ACTIVIDADES PROPUESTAS:
#1 En el texto sobre la denuncia en Vive TV, ¿a quién le pidió la periodista que atendiera el presunto caso de hostigamiento?
#2 Transcribe del texto sobre la denuncia en Vive TV el fragmento que va desde "Una periodista del" hasta "integrantes del personal.", ambos incluidos.

TEXTO DE LECTURA:
****************

Una periodista del noticiero matutino Vive TV, canal estatal de Venezuela, sorprendió a la audiencia al denunciar en vivo que sufría acoso laboral por parte de la encargada de prensa, Keila Correa. La reportera, identificada como Dilibeth Torres, aprovechó el cierre de la transmisión para hacer la acusación pública y pedir al ministro de Comunicación e Información, Jorge Rodríguez, que atienda el presunto caso de hostigamiento contra ella y otros integrantes del personal.
El momento fue captado por los televidentes que seguían el noticiero en directo y generó sorpresa e incertidumbre, dado que este tipo de denuncias no suelen formularse en medio de una transmisión oficial. Tras hacer su llamado, la periodista fue sacada de las instalaciones por personal de seguridad, y poco después fue despedida junto con su productora, según medios locales. Hasta ahora, ni la gerencia del canal ni autoridades del gobierno venezolano han ofrecido una declaración oficial sobre el incidente o las acusaciones formuladas.
El hecho ha reavivado el debate sobre las condiciones laborales en medios estatales del país y la protección de los derechos de los trabajadores de prensa, en un contexto en el que organizaciones defensoras de la libertad de expresión han señalado repetidamente obstáculos y presiones dentro del ejercicio periodístico en Venezuela. La ausencia de pronunciamientos institucionales tras la denuncia amplifica las dudas sobre la gestión interna de los canales públicos y la respuesta a alegatos de acoso en espacios formales de comunicación.

****************

MATERIAL PROPORCIONADO:

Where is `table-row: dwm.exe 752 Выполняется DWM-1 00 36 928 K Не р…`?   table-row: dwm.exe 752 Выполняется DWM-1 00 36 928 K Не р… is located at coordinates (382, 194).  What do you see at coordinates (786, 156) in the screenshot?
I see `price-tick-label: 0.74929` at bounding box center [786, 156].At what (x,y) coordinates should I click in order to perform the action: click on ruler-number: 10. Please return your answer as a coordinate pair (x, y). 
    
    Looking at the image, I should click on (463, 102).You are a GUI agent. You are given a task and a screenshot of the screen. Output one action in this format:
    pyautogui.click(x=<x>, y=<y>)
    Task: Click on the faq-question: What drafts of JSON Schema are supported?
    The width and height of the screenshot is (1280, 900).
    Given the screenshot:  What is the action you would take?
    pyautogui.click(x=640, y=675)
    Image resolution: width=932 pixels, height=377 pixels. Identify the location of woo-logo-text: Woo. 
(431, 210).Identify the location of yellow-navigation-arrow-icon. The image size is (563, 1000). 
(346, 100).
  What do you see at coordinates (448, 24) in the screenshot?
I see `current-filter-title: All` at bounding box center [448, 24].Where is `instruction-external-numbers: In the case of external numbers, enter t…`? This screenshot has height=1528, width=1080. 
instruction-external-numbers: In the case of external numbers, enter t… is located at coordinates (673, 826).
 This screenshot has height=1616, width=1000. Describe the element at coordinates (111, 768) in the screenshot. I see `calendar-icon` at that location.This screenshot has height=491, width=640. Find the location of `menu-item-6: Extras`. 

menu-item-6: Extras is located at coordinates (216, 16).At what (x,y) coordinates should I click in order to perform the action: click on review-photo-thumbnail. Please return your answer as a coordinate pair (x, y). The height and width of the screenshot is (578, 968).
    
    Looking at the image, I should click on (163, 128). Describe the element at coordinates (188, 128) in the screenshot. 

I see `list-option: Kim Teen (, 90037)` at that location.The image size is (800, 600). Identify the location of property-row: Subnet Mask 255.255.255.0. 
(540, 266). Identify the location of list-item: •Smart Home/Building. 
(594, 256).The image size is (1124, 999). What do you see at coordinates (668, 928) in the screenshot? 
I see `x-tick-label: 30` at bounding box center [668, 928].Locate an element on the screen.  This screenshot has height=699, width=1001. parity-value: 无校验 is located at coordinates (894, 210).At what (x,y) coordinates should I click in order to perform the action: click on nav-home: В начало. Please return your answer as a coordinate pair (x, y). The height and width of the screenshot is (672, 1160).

****************

RESPUESTAS:
#1 Al ministro de Comunicación e Información, Jorge Rodríguez.

#2
Una periodista del noticiero matutino Vive TV, canal estatal de Venezuela, sorprendió a la audiencia al denunciar en vivo que sufría acoso laboral por parte de la encargada de prensa, Keila Correa. La reportera, identificada como Dilibeth Torres, aprovechó el cierre de la transmisión para hacer la acusación pública y pedir al ministro de Comunicación e Información, Jorge Rodríguez, que atienda el presunto caso de hostigamiento contra ella y otros integrantes del personal.